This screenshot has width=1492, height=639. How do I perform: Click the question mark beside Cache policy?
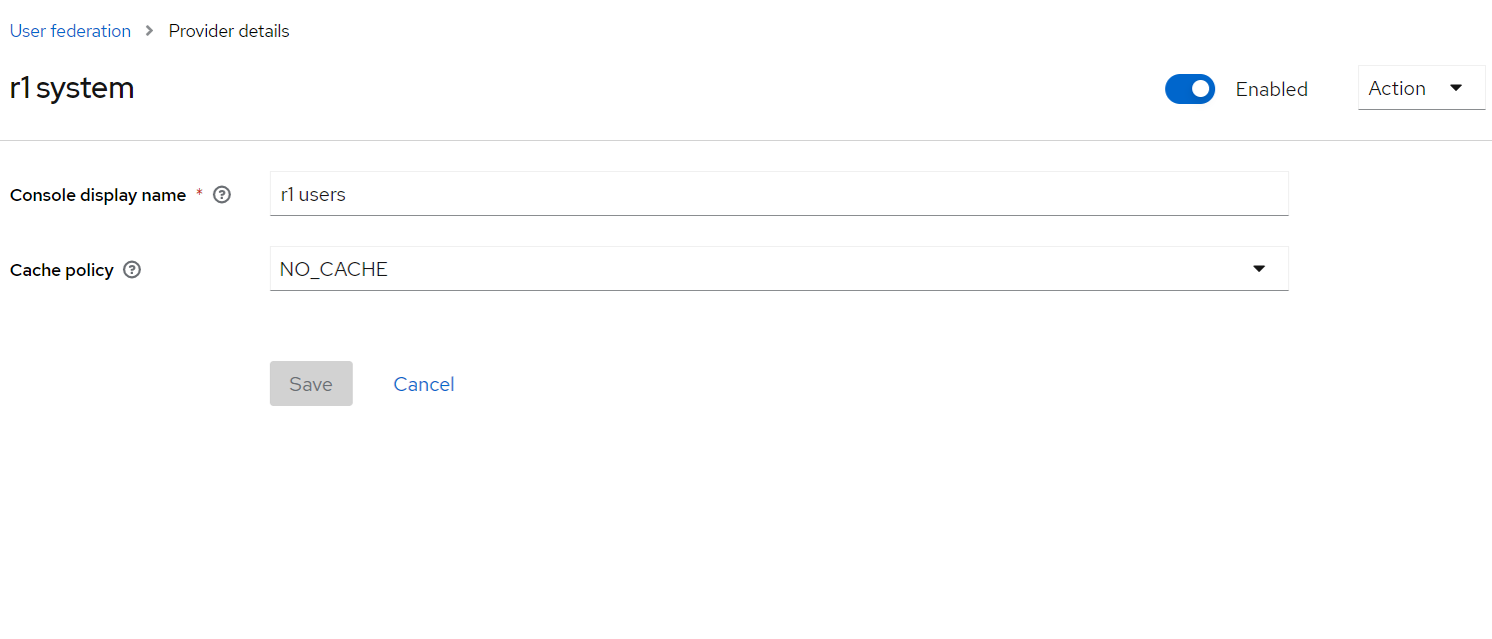[x=132, y=270]
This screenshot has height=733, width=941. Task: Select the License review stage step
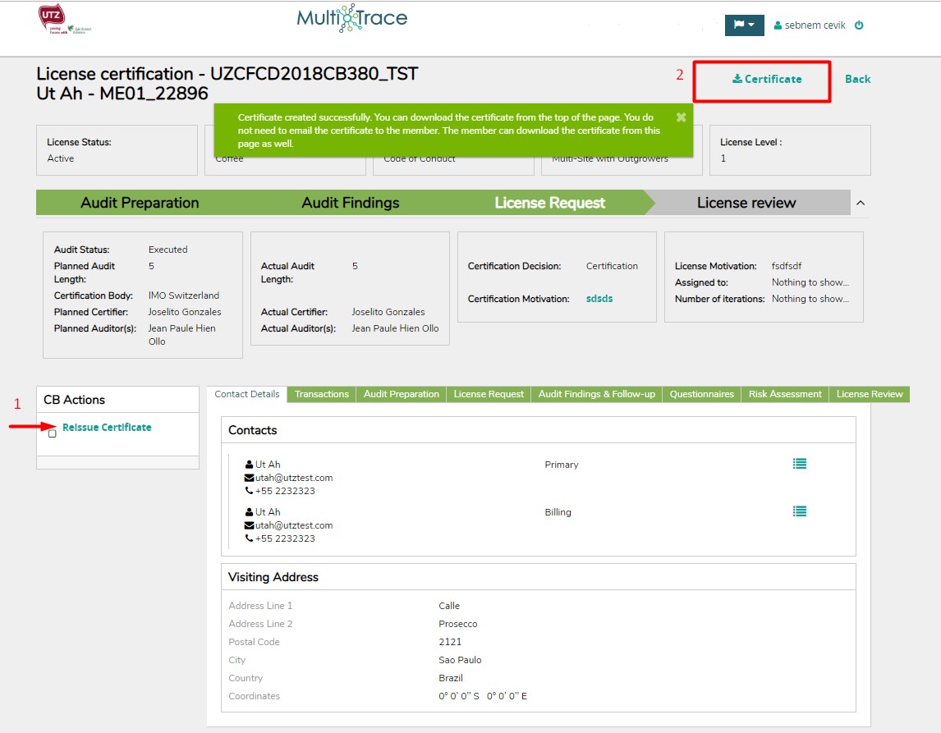(746, 203)
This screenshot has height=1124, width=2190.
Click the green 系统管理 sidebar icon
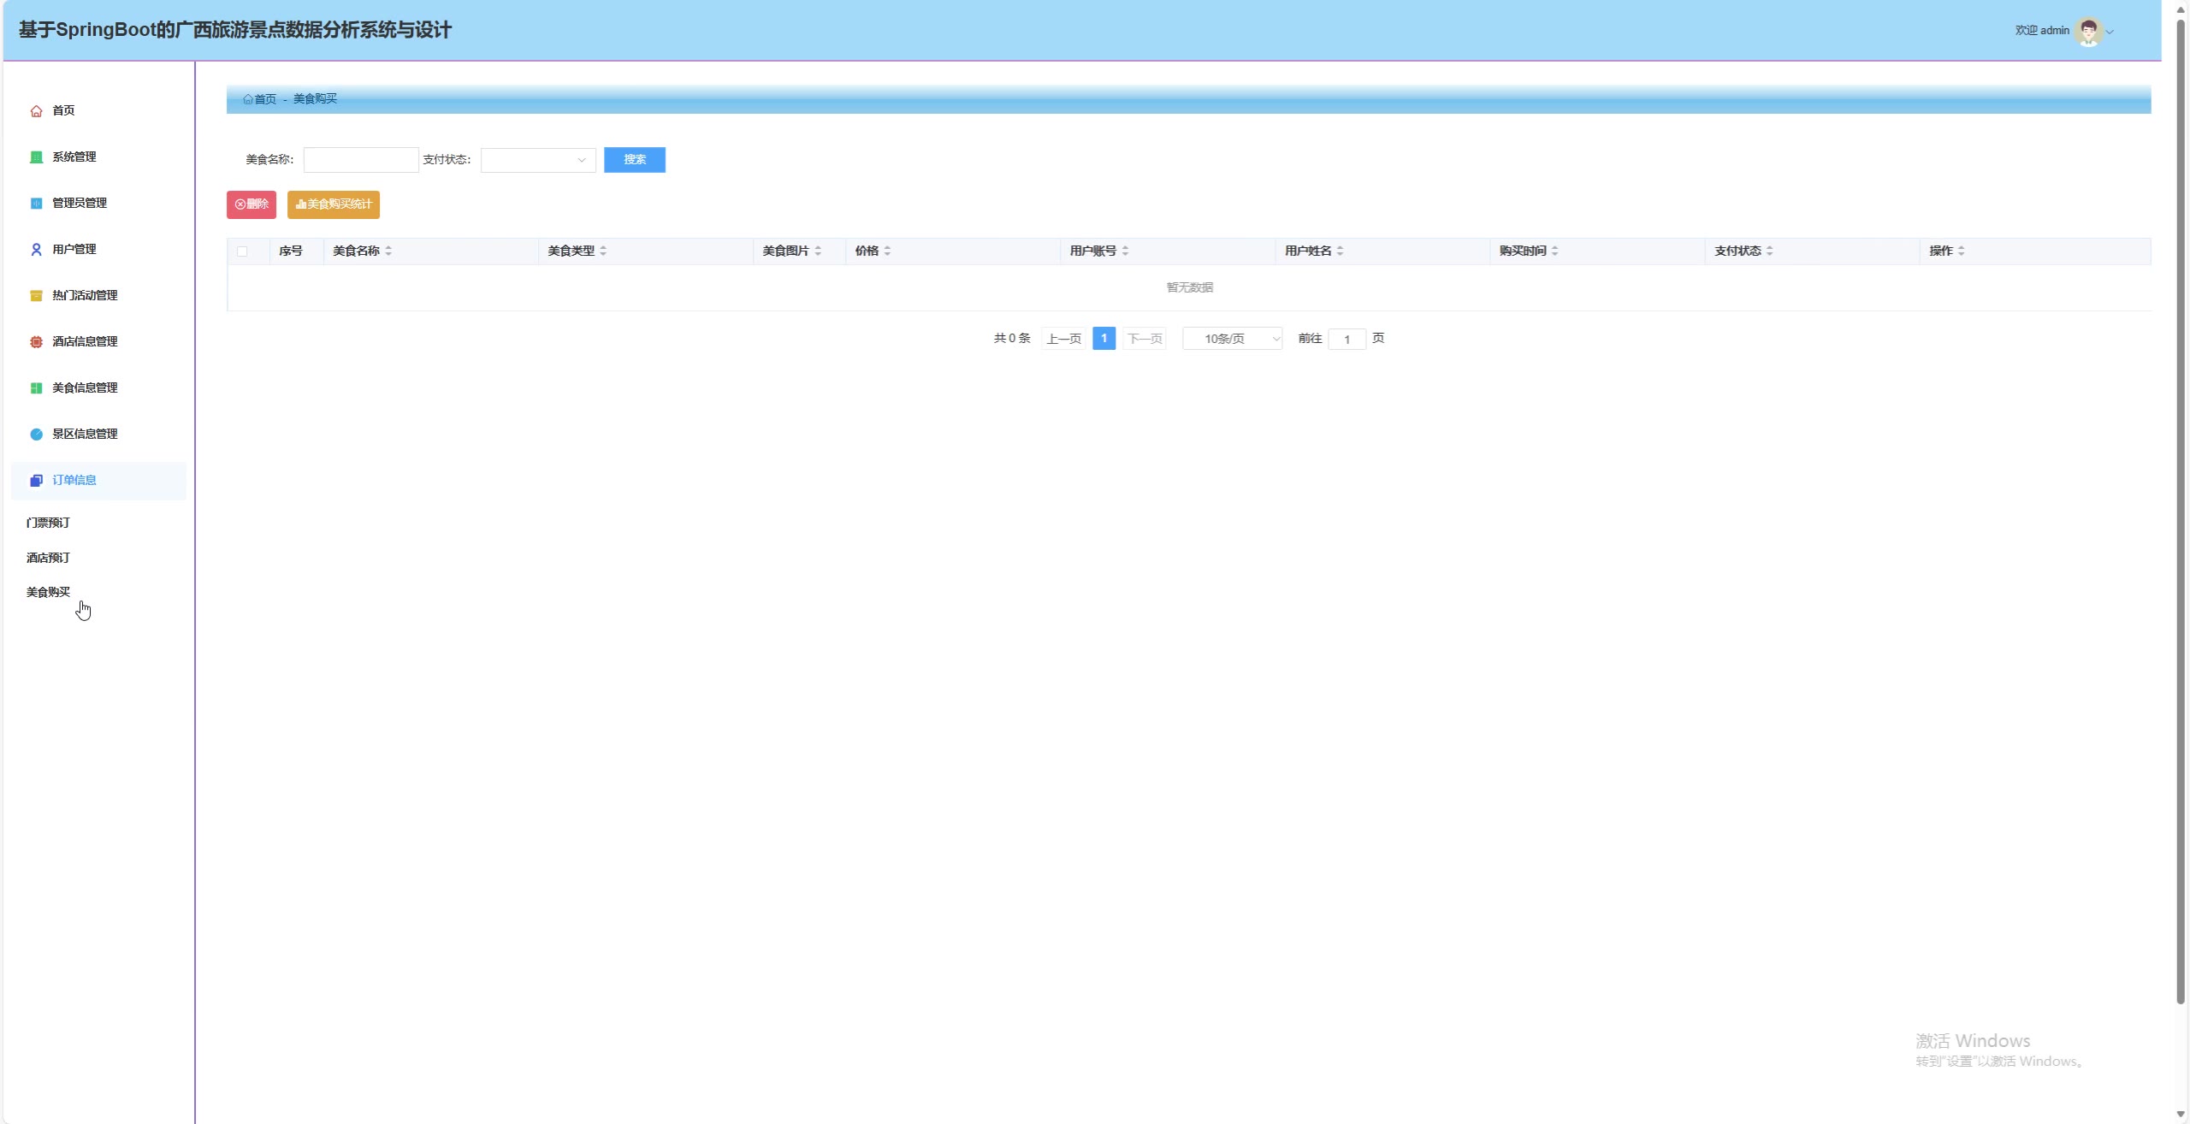[36, 157]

SHORT TASK: Write out the material above word for word, keeping every line as it appears. Leave the pictures out of your answer.

IN RESPONSE:
This screenshot has width=1492, height=639. How do I perform: Click the question mark beside Cache policy?
[x=132, y=270]
This screenshot has height=733, width=941. Task: Select the License review stage step
(746, 203)
This screenshot has height=1124, width=2190.
Click the green 系统管理 sidebar icon
[36, 157]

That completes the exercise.